A turma do 20 de Setembro comemora uma guerra que perdemos em cujas batalhas os negros iam na frente como bucha de canhão. Um bom enredo para uma escola de samba, em parceria com algum piquete gauchesco, seria a Batalha de Porongos. Lembram-se da Batalha de Porongos? É uma história edificante e dramática do final da Revolução Farroupilha. Cerca de cem homens do corpo de lanceiros negros, integrantes das tropas de David Canabarro, foram massacrados, de mãos livres, pelas forças de Francisco Pedro de Abreu. Uma carta do Barão de Caxias avisava Francisco Pedro de que tudo havia sido combinado com Canabarro para que os negros estivessem devidamente desarmados no momento do ataque. Não é carnavalesco?
Ensina muito sobre o Brasil. A guerra estava no fim. O acordo já estava costurado. A questão essencial era: o que fazer com os negros? Eles queriam liberdade. Isso provocaria um movimento abolicionista no Império inteiro. Não seria um bom negócio. Os brancos temiam que os negros formassem bandos de malfeitores. Por que será que os brancos sempre temem que os negros se tornem bandidos? Resultado genuinamente nacional: a autenticidade da carta foi contestada. O Império, feita a paz, arquivou o processo contra David Canabarro. Todas as nossas práticas de hoje já estavam perfeitamente desenvolvidas nesse episódio. Não dá samba? Por que não existem dezenas de filmes e centenas de livros sobre Porongos? São temas conhecidos, mas explorados com estranho comedimento.

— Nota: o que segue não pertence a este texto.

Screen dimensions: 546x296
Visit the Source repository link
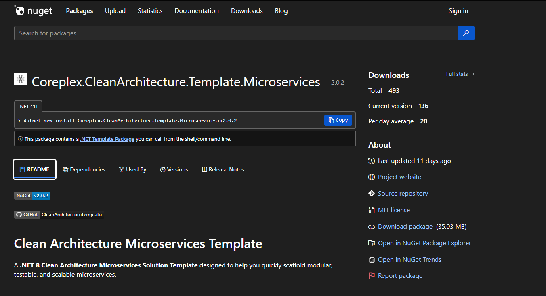click(403, 194)
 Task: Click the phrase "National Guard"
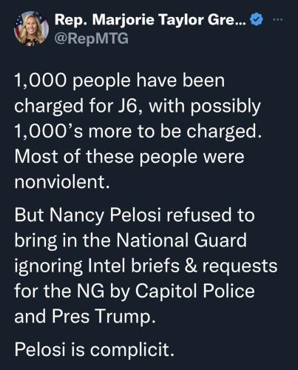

A Batalha de Porongos e as degolas recíprocas da Revolução Federalista (1893-1895) são os acontecimentos mais extraordinários da história do Rio Grande do Sul. Hollywood já teria feito uns 15 épicos com esse material nebuloso e instigante. As degolas poderiam ser tratadas como um método ecológico, limpo, revolucionário e barato de eliminar adversários. Será que continuamos querendo esconder Porongos e as degolas como estamos fazendo com o Carnaval do Porto Seco? Ou estou ficando louco?”
5 comentários:
Texto muito pertinente!
Perfeito. É isto.
O projeto da prefeitura era fazer uma pista de eventos, um sambo-cavalódromo, para concentrar todos estes eventos. Mas os leitores e os patrões do Juremir boicotaram.
Apenas uma correção: os lanceiros negros não foram massacrados em Porongos mas em um ataque suicida, em batalha no norte do Estado, comandado pelo Cel. Teixeira Nunes, que havia notado a armadilha e para lá se deslocado.
Em Porongos quem foi massacrada foi a infantaria negra dos Farrapos.